--- BEGIN ---

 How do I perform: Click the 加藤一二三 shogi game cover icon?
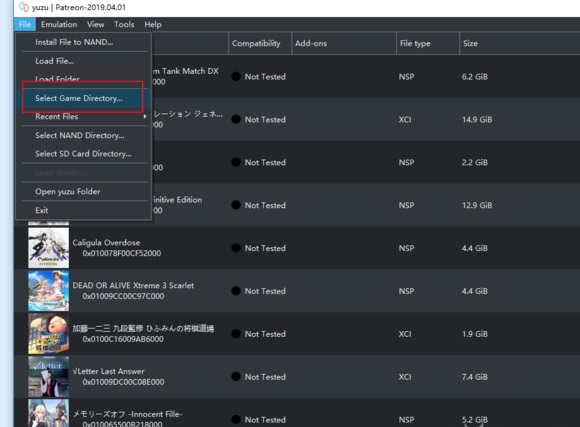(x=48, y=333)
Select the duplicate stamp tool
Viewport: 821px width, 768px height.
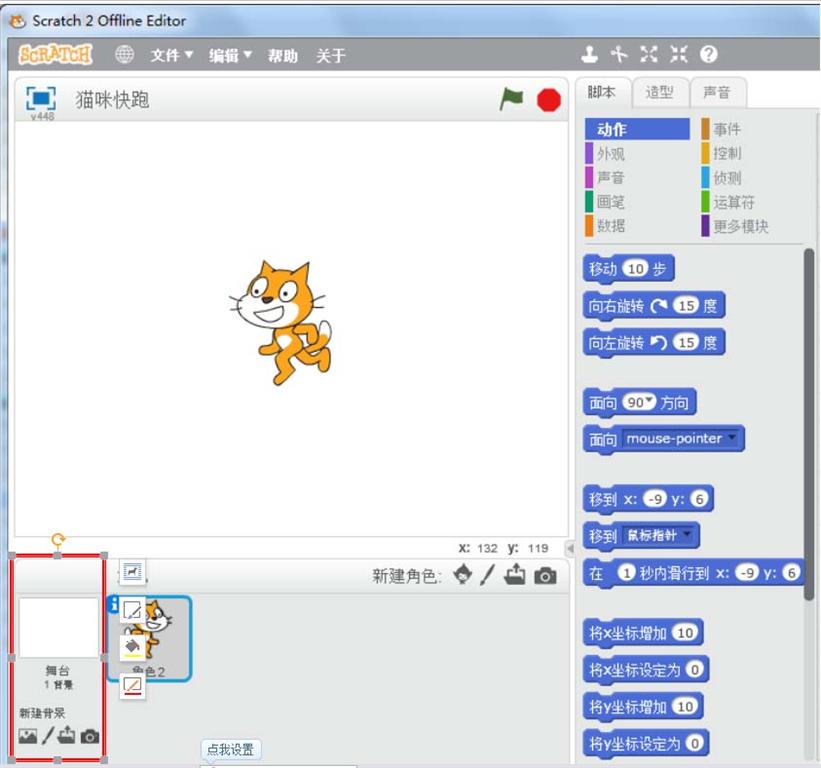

--- END ---
--- BEGIN ---

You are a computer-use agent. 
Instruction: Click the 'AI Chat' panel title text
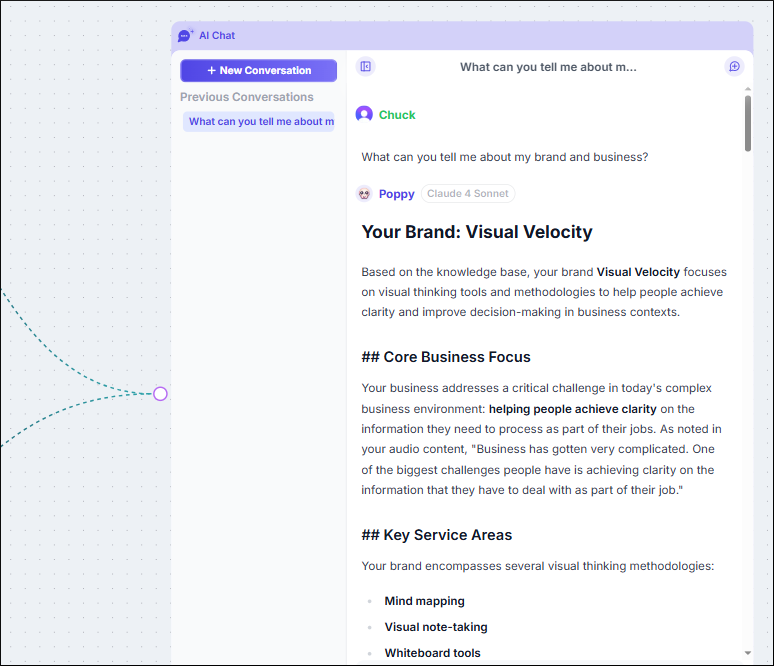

--- END ---

== YOUR OBJECTIVE ==
Please retype the items from the line with "Select the duplicate stamp tool" up to and including the line with "Viewport: 821px width, 768px height.".

== TASK OUTPUT ==
Select the duplicate stamp tool
Viewport: 821px width, 768px height.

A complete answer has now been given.